Finding vintage newsstand Sports Illustrated magazines has — predictably — become more and more difficult with the popularity of sports magazines as a valuable and gradable collectible.


Unlike baseball cards, Sports Illustrated wasn't inherently collectible. Your mom didn't throw them out — because you did. And while some subscribers kept their issues of SI, those issues often were well-read, well-worn and not really saved as a future collectible. (The subscription issue with a grade of 9.0 or better is becoming a commodity itself, but that's a story for another day.) When I was in college, I displayed SI covers on my dorm room wall — but the covers, not the magazine.


And newsstand issues? Forget it. When I started subscribing to SI in 1976, the subscription issue was 19 cents (with a three-year subscription). The newsstand issue had just been bumped from 75 cents to $1. You only bought those if you were about to catch a flight at the airport, and it was to read, not to save.


So while finding subscription issues is still fairly common, especially on ebay, every single search for a newsstand issue is like looking for a needle in a haystack. And as the hobby grows, we get closer and closer to the day when everybody knows what they have. So finding a stash of newsstand Sports Illustrateds is only going to get tougher and tougher.


But it's not impossible. I had rare luck at — of all places — at an outdoor flea market last year when a vendor had a table of mostly 1990s newsstand issues of SI, including several Michael Jordan covers. They weren't perfect, but for $2 a piece they didn't have to be. I ended up buying 50 issues, including 35 Jordans, plus 10 "white box" subscription issues with the blank labels on the cover. Not bad.
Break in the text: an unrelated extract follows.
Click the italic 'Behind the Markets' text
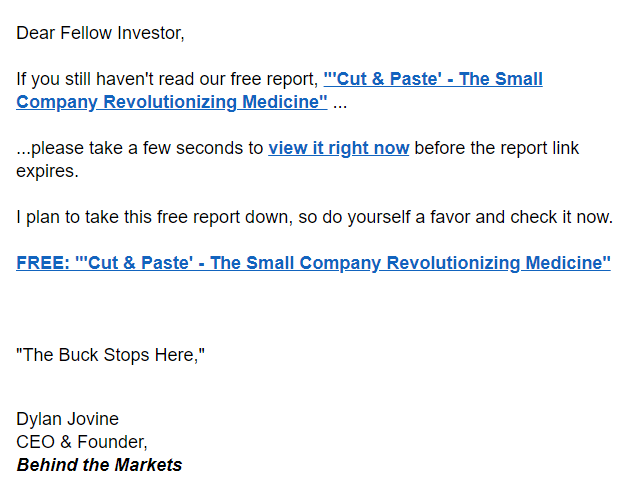The width and height of the screenshot is (636, 493). click(99, 465)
It wasn't quite the kind of bonanza collectors dream of, but just finding any newsstand issues in quantity is a victory these days. Many of the issues are flawed. And in the current market — where even many Jordan issues have to be ultra high-grade to be worth pressing and grading — it's questionable whether these would be sending to CGC ... or PSA.


But just to test it out, I had five issues independently pressed and graded by CGC and the average grade was 8.72. Four of the issues were graded at 9.0 or better. One 7.0 dragged down the average, but overall an encouraging return for a flea market find. (For what it's worth, the average grade of issues straight off the magazine rack that I've had pressed and graded is 9.47 — so a significant drop, unless you eliminate the 7.0.)


























More than anything, the experienced kept my hopes up that newsstand SIs do exist. I never go to a flea market specifically to look for them, but I always keep my eyes open. You never know.